Mas Schwartsman nos assegura que sua torcida é por um bom motivo. Ele diz que “o sacrifício de um indivíduo pode ser válido, se dele advier um bem maior”. É que como Bolsonaro é um negacionista dos perigos da doença, se acabasse sendo vitimado por ela “presumivelmente pouparia vidas em todo o planeta”.

A argumentação do colunista é a mesma dos mujahidins, os soldados da guerra santa islâmica que tem por hábito se explodir em meio a multidões de civis ou jogar aviões em prédios comerciais. A morte do que eles chamam de “infiéis” ajudaria a purificar o mundo. Os nazistas pensavam o mesmo enquanto mandavam os judeus para as câmaras de gás. Os campos de extermínio foram construídos para que a suposta raça superior prevalecesse. Nos países comunistas a mortandade ocorria em nome de um mundo ideal de igualitarismo. O tal consequencialismo advogado por Schwartsman teve aplicações variadas na história humana, sempre com justificativas das mais nobres para produzir cadáveres.

O nível de vulgarização moral e banalização da vida em nosso país se tornou sem precedentes. Mas não apenas pelo texto que mencionei. As dezenas de milhares de vítimas do coronavírus foram normatizadas. Tomou-se de barato que são aceitáveis e devemos aprender a conviver com elas. Não impactam mais nem como estatísticas. A cada nova leva de brasileiros tragados pela peste, consolida-se o pensamento de que esse é o cotidiano. E isso quando não se põe em dúvida a ocorrência de todas essas mortes.
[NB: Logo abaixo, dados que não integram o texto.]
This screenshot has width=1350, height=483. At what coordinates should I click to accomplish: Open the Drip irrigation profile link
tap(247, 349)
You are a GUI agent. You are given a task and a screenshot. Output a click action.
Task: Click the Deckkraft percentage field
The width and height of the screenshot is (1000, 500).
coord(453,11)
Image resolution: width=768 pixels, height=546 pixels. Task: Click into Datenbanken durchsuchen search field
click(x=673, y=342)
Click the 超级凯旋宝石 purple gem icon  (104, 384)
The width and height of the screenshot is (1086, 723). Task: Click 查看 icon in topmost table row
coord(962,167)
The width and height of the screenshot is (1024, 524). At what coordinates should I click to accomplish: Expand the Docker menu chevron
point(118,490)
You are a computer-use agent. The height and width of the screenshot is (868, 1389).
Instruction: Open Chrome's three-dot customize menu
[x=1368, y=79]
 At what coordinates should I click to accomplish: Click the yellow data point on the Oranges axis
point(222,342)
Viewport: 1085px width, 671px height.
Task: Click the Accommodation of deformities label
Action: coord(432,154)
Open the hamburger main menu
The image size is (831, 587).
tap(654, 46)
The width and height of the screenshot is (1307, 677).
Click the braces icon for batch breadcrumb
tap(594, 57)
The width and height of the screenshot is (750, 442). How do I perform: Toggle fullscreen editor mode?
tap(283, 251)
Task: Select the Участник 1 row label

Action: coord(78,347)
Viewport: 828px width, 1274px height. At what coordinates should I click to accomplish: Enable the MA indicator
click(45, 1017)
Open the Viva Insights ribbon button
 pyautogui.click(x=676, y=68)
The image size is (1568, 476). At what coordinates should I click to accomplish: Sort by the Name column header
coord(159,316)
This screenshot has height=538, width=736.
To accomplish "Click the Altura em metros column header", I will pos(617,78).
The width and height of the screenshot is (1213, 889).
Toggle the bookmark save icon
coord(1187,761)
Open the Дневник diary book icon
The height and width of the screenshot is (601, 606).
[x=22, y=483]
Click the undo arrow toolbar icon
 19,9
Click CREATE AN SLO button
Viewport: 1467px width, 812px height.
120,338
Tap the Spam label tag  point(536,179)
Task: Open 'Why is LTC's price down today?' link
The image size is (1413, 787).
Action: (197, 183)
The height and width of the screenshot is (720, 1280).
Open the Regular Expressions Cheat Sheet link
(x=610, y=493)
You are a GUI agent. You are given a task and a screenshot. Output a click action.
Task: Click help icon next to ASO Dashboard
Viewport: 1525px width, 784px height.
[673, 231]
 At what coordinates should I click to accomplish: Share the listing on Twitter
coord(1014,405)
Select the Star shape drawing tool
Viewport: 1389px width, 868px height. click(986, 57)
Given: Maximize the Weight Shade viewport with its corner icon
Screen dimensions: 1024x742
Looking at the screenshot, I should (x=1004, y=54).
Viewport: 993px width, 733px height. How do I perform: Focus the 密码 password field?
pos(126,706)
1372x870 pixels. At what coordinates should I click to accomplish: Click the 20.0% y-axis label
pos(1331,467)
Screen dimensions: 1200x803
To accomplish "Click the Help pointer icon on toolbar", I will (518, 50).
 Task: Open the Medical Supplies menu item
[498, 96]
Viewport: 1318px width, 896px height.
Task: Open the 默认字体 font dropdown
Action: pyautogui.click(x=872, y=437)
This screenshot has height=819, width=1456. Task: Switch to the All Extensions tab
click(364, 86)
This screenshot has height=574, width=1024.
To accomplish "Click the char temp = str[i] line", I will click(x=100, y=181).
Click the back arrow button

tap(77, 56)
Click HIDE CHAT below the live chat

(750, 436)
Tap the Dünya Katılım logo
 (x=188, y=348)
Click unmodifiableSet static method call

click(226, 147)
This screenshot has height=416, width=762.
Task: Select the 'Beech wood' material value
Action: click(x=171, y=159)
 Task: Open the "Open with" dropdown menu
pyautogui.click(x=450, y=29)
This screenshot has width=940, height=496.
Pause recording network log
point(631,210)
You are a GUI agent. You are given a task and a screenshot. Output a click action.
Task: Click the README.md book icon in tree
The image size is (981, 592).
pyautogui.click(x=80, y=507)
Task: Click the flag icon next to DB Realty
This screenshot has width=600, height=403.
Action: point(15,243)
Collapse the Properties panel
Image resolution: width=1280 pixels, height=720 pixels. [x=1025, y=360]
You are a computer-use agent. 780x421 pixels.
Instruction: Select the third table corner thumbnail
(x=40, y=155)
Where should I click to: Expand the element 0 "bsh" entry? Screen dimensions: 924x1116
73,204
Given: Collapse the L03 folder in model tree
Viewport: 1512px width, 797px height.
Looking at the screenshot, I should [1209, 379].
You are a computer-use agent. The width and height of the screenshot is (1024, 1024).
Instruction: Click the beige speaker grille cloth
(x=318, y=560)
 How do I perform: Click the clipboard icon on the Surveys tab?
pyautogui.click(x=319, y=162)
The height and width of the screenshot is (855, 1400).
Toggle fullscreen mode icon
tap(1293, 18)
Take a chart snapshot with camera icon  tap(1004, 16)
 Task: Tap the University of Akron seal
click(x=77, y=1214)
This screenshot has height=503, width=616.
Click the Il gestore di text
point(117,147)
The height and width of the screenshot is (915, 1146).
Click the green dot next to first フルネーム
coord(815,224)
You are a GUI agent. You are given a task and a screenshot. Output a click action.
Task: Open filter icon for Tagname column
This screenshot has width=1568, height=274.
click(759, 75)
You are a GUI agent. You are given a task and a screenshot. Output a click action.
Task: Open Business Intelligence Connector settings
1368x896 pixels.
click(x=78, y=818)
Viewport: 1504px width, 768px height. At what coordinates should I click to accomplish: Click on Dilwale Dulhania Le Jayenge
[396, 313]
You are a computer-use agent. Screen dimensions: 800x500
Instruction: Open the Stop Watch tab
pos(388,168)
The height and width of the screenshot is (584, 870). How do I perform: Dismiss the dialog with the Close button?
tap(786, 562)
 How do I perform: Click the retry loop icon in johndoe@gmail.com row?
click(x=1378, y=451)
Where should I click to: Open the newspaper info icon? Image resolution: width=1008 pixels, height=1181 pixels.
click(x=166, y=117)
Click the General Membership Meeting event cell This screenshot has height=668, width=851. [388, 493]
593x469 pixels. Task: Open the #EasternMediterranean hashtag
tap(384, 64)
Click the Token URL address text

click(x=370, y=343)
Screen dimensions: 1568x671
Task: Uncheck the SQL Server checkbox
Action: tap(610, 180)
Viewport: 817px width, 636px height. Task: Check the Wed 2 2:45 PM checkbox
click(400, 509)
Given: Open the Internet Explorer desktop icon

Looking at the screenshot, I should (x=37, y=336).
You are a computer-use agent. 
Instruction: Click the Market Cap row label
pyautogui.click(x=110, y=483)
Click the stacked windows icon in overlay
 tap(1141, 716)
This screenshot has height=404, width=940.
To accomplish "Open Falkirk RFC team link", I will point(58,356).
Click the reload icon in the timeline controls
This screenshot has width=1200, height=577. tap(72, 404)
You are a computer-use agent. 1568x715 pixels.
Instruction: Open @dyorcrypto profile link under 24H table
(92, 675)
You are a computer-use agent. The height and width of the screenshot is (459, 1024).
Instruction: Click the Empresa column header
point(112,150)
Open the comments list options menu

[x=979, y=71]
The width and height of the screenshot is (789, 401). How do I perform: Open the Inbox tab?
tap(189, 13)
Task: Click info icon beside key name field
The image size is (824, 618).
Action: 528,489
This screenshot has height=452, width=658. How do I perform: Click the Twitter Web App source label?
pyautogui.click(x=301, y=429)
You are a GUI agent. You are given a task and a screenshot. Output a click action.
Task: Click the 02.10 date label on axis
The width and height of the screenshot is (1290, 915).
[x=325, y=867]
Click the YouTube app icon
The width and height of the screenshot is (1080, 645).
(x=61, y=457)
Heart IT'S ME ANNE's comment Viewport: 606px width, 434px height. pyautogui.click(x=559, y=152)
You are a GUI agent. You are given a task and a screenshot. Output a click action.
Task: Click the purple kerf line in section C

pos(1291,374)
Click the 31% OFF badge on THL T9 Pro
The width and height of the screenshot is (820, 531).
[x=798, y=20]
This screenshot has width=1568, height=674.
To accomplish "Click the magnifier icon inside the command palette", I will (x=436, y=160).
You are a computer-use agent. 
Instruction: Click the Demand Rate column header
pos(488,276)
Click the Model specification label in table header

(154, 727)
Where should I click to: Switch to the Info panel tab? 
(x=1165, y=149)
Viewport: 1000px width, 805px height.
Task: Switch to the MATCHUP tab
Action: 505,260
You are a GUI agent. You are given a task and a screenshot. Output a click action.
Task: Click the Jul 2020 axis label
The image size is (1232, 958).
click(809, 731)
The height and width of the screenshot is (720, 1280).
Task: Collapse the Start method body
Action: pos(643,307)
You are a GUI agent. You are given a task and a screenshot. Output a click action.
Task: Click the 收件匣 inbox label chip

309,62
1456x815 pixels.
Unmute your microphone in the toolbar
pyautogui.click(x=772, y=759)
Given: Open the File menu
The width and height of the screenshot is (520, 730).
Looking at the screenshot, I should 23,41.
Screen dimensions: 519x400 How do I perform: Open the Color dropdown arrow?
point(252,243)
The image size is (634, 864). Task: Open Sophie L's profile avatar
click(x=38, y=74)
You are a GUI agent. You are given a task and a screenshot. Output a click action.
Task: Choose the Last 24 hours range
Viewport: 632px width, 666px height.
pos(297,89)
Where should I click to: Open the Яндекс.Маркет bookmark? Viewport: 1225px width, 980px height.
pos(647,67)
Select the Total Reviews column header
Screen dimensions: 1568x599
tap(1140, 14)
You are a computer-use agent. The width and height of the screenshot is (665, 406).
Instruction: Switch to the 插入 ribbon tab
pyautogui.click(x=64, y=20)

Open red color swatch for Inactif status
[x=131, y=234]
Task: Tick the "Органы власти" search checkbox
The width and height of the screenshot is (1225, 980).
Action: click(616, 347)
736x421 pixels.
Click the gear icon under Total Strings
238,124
A rede de fake news convenceu muita gente de que isso seria parte de uma conspiração envolvendo médicos, legistas, governadores e muitos outros profissionais e agentes públicos. E aí Bolsonaro tem enorme responsabilidade, pois parte dele uma série de declarações não apenas relativizando e diminuindo a letalidade da doença, mas também lançando a senha para que esse tipo de questionamento fosse difundido por aí.

O presidente também se insurgiu contra o uso de máscaras. Entrou na Justiça para não precisar usá-las e vetou trechos importantes da lei que regulamenta a utilização pela população em geral. Tudo isso com o falso argumento de preservar a liberdade individual. Como se os indivíduos tivessem direito de serem vetores de contaminação.

Por fim, depois de contaminado pelo vírus, Bolsonaro passou a ser cobaia pública do uso de cloroquina, remédio que entre seus apoiadores virou uma espécie de tylenol do covid.

A polarização política somada com a pandemia e a postura de irresponsabilidade intransigente da maior autoridade do país criaram o cenário ideal para que a divergência política fosse enterrada como indigente. Foi substituída por um festival de baixarias, de ataques pessoas, de injurias, calúnias, difamações, e, também, de manifestações de desapreço pela vida alheia.

E é bom lembrar que Schwartsman não está sozinho no exercício boçalidade mórbida . Se voltarmos para 2015, constataremos que Bolsonaro desejou a morte de Dilma Rousseff de “infarto ou câncer”. Não faz muito, alias, o próprio Eduardo Bolsonaro, filho do presidente, ofendeu sua colega Joice Hasselmann após ela ser diagnosticada com coronavírus. “Não sabia que covid dava em porco”, escreveu com a delicadeza que lhe é peculiar.

Em seu Twitter, o advogado Gilberto Morbach fez muito bem em lembrar uma frase de Albert Camus no ensaio filosófico “O homem revoltado”: “Carregamos todos, dentro de nós, as nossas masmorras, os nossos crimes e as nossas devastações. Mas nossa tarefa não é soltá-los pelo mundo: é a de combatê-los, em nós mesmos e nos outros”.

Não é porque discordamos, não gostamos ou nutrimos até repugnância desse ou daquele governante que devemos partir para a prática da selvageria, mesmo que limitada ao campo da retórica. Também não é preciso desejar o mal ao outro, mesmo que esse eventualmente tenha desejado o mal a outros antes.

Aos nos pautarmos por essas condutas deturpadas, não valorizamos a civilidade e muito menos a vida, apenas alimentamos o espírito do tempo que destrói nossa sociedade.